From fbd9dde8699c2a2a9c2b580e19d233e394165b5b Mon Sep 17 00:00:00 2001
From: Meghana Vankadari <Meghana.Vankadari@amd.com>
Date: Fri, 6 Jan 2023 12:55:45 +0000
Subject: [PATCH] Fix bug in DZGEMM

Details:
- In case of dzgemm, if the microkernel prefers column output,
  We will induce a transposition and perform C += A*B
  where A (formerly B) becomes complex and B(formerly A)
  becomes real.
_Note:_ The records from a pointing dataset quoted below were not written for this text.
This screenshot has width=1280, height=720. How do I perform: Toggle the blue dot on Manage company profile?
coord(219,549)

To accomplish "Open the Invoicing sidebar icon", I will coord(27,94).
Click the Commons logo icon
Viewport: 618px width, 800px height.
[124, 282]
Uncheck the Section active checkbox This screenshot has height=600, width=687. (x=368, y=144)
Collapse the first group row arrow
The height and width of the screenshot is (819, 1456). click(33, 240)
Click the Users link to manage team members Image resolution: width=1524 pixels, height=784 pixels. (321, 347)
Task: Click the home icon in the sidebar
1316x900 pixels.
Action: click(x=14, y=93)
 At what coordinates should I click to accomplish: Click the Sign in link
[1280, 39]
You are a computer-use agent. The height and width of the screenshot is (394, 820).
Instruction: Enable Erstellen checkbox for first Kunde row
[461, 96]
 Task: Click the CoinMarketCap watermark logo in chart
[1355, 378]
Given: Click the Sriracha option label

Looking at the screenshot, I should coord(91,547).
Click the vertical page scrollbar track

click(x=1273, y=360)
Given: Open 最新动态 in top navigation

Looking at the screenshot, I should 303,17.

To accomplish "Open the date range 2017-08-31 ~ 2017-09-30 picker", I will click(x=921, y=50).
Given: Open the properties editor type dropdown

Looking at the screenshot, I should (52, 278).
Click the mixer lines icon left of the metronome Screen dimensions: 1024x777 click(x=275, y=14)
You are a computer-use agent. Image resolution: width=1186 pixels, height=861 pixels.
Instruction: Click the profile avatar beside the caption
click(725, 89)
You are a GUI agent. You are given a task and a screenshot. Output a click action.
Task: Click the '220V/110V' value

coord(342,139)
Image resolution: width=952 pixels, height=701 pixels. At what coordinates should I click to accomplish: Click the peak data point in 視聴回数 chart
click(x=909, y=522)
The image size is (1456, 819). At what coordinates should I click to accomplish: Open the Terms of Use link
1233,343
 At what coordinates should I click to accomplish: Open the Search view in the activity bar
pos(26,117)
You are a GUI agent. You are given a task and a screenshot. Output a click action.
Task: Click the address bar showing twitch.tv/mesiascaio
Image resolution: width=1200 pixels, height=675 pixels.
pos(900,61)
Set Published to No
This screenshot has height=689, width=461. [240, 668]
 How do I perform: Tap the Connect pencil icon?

Hence attach complex alpha object to A instead of B.
- This commit reverts all the changes made by
  d62f12a18a9e8c56ac9a64253c266017e4502a8e and
  0b81f530746f856f7cc8f7e5be9684b016d712db as they are causing
  failures in make checkblis-md.

AMD-Internal: [CPUPL-2893]
Change-Id: I56b94ac136fb96003302c568ae2587142c836620
---
 frame/3/gemm/bli_gemm_front_amd.c |  11 ++-
 frame/3/gemm/bli_gemm_md.c        | 111 +++++++++++++++++++++++++++---
 frame/3/gemm/bli_gemm_packab.c    |   7 +-
 3 files changed, 118 insertions(+), 11 deletions(-)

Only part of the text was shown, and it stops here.